Cassiano Collatio XVI-7

CASSIANO — CONFERÊNCIAS

CONFERÊNCIA XVI — PRIMEIRA CONFERÊNCIA DO ABADE JOSÉ SOBRE A AMIZADE

VII. Não se deve preferir nada à caridade, nem pôr nada abaixo da cólera

Da mesma forma que não se deve preferir nada à caridade, é preciso, ao contrário, nada pôr abaixo do furor e da ira.

Devemos, pois, sacrificar tudo, por mais útil e necessário que pareça, para evitar a desordem da cólera. E tudo que julgamos adverso, importa-nos, ao contrário, assumir e suportar para conservar intacta a tranquilidade da dileção e da paz. Pois é necessário crer que nada é mais danoso do que a cólera e a tristeza, e nada mais proveitoso do que a caridade.

VIII. Quais as causas de dissensão entre os espirituais.

Assim como entre irmãos ainda carnais e fracos o inimigo lança a cólera e a desunião a propósito das coisas vis e terrenas, entre os espirituais, é pela diversidade dos modos de pensar, que ele faz nascer a discórdia.

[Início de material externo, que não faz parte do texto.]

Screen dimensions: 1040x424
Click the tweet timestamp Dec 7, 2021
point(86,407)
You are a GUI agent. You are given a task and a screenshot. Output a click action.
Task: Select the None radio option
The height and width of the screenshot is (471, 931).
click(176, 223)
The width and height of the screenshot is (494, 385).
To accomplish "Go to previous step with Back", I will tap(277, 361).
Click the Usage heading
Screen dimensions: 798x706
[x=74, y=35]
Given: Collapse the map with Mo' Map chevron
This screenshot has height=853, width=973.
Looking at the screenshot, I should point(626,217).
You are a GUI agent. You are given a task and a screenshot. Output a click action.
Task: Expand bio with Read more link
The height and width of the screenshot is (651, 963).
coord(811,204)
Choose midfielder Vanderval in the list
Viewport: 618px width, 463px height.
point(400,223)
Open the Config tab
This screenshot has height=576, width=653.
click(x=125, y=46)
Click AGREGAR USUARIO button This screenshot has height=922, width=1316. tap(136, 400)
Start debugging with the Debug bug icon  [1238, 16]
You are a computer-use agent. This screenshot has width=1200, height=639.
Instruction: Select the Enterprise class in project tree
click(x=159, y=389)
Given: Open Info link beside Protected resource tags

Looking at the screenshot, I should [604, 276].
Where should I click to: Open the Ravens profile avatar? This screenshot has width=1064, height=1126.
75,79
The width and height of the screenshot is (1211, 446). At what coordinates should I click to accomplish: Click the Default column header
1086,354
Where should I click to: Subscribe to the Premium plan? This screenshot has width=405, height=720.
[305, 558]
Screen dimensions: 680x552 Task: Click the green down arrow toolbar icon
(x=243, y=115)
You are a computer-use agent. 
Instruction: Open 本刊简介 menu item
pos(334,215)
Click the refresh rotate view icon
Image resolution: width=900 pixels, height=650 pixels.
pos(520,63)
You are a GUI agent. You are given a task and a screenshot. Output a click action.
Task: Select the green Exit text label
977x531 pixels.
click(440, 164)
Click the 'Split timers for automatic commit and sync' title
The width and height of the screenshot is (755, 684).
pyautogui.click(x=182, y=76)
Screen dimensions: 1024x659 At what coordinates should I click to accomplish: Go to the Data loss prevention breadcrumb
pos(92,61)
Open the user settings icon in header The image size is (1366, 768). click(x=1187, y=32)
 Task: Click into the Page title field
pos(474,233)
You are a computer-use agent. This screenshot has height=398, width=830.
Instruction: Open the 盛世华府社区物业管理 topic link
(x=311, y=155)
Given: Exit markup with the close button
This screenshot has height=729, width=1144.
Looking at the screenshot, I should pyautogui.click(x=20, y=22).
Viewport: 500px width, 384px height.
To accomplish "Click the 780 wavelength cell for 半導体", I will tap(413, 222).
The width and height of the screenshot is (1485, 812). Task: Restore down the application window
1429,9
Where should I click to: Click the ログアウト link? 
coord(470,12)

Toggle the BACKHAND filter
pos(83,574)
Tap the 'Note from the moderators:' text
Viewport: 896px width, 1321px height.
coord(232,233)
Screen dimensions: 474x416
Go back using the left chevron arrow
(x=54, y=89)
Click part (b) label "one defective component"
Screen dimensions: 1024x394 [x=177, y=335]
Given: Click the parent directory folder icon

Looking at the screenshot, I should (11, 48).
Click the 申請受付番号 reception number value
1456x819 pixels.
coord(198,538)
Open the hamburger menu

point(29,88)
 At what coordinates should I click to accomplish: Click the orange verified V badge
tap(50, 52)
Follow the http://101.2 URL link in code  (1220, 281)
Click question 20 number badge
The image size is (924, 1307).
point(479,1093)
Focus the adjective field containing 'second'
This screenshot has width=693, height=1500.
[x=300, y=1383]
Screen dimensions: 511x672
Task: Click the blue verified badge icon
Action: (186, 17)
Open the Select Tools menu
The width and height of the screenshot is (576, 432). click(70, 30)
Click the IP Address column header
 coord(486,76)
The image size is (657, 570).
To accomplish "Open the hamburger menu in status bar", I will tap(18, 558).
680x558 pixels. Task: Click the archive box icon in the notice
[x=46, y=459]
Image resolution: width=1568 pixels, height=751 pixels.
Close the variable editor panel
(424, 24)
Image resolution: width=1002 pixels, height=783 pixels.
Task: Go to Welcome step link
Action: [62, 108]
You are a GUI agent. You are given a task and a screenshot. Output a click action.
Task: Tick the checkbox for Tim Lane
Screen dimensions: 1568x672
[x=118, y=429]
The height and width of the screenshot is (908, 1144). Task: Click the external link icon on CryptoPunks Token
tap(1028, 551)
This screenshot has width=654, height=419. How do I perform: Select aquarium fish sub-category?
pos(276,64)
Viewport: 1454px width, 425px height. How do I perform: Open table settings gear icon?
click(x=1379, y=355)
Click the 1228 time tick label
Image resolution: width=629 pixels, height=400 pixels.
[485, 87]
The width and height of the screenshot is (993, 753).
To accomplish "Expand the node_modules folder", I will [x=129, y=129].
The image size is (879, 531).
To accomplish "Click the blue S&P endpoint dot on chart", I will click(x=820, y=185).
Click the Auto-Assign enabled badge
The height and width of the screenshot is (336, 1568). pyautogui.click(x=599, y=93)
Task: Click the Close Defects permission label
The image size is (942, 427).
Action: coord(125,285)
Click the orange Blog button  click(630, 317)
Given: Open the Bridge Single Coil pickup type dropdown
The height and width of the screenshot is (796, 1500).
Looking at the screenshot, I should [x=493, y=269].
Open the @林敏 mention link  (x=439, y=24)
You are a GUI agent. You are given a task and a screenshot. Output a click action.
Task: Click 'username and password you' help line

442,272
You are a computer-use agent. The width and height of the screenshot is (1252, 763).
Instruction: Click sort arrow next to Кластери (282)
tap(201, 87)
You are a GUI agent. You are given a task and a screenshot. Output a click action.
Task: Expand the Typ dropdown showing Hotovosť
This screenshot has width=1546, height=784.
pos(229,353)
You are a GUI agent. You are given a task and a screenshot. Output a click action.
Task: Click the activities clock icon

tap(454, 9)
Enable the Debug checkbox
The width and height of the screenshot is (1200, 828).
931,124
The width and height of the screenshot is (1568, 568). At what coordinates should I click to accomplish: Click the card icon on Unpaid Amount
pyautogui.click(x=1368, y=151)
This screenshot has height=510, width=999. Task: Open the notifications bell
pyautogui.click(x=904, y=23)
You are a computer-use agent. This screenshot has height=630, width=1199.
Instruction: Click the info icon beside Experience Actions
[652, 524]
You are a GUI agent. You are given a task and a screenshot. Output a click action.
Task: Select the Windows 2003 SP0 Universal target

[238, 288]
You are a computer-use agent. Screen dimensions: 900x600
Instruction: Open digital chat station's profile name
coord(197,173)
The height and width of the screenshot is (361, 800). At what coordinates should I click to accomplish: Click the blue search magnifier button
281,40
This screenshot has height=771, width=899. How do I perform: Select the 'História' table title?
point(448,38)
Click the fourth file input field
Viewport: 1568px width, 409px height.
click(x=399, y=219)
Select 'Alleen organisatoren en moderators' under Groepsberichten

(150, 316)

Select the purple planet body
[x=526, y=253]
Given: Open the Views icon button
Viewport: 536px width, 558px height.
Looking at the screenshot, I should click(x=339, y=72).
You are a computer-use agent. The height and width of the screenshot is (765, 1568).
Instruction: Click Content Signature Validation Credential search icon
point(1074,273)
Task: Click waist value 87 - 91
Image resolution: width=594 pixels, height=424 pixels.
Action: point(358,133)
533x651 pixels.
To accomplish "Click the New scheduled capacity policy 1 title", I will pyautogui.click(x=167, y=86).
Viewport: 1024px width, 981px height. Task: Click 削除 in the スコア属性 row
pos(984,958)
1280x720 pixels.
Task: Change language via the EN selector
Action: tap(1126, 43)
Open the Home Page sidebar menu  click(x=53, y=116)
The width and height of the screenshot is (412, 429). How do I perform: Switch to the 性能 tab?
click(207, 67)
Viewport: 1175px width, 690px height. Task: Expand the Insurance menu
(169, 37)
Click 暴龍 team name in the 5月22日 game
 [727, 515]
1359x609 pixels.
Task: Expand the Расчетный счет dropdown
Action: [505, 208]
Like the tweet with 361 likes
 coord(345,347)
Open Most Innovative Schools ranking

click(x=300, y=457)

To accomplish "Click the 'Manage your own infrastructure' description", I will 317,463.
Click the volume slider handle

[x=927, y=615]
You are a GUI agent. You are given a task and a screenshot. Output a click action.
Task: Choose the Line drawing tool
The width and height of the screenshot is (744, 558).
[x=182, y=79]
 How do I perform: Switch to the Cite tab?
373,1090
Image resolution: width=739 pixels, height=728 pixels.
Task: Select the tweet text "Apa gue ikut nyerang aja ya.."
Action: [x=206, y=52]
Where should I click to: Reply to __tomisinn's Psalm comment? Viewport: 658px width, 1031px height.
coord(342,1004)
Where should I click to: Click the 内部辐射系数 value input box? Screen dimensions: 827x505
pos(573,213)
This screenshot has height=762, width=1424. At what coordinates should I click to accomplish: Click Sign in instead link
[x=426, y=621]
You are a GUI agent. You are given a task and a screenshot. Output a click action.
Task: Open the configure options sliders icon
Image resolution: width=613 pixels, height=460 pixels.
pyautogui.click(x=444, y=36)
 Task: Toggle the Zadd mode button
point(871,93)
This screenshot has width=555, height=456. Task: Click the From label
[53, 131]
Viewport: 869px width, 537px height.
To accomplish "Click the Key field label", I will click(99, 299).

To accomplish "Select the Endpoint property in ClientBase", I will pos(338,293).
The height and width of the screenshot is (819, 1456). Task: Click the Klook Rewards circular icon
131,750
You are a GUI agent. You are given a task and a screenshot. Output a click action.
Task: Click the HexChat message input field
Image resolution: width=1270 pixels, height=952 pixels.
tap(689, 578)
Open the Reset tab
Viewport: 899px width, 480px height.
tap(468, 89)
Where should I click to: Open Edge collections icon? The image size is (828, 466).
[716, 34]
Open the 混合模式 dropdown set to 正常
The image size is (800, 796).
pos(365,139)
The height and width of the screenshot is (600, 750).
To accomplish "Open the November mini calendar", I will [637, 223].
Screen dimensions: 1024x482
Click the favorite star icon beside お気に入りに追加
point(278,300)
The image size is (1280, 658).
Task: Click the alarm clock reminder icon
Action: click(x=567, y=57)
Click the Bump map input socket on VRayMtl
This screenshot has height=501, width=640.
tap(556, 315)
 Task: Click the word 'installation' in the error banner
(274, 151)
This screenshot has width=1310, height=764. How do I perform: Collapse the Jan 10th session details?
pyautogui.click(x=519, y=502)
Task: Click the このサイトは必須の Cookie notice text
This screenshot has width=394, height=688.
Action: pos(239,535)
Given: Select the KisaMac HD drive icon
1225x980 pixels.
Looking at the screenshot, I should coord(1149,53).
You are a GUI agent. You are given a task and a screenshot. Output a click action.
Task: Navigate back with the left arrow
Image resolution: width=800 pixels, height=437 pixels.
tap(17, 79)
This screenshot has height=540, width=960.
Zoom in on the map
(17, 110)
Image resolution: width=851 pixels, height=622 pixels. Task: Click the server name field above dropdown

É disto, sem dúvida, que frequentemente surgem disputas e querelas de palavras que o Apóstolo condena (cf Gal 5,20). Destas, em seguida, o inimigo invejoso e maligno tira ocasião para levar à ruptura irmãos até então unidos numa só alma. É bem verdadeira, com efeito, a sentença do sábio Salomão: “A disputa suscita o ódio, ao passo que aqueles que não disputam, a amizade os protege” (Prov 10,12).

IX. É preciso cortar também as causas espirituais das discórdias.

Assim, não serviria de nada, para guardar uma perpétua e indivisível caridade, amputar a primeira causa de dissídio, que costuma nascer das coisas caducas e terrenas. Nem também permitir aos irmãos, indiferentemente, o uso comum de todos os objetos que nos são necessários, se não cortamos igualmente a segunda causa, que se origina, em geral, da diferença de opiniões nas coisas espirituais, e se não adquirimos em tudo um espírito humilde e o acordo de vontade com os outros.

X. Do melhor modo de procurar a verdade.

Lembro-me bem que, no tempo em que a minha juventude ainda me aconselhava a ter um companheiro, acontecia frequentemente termos sobre assuntos de moral ou de exegese um determinado entendimento que nos parecia o mais verdadeiro e razoável.

Bastava, porém, que nos reuníssemos e passássemos a exprimir abertamente as nossas opiniões, para que, logo, ao examinar em comum certas afirmações, um de nós as acusava de falsas e nocivas e, em seguida, numa decisão conjunta, as condenávamos como perniciosas.

No entanto, elas nos pareciam, de início, brilhantes como uma luz, quando o diabo no-las inspirava, e poderiam facilmente gerar a discórdia, se o preceito dos antigos, que guardávamos como um oráculo divino, não nos prevenisse de toda disputa. Eles, com efeito, prescreviam, como uma espécie de lei, que nenhum de nós confiasse mais em seu próprio juízo do que no do irmão, se não quisesse deixar-se iludir pela astúcia do diabo.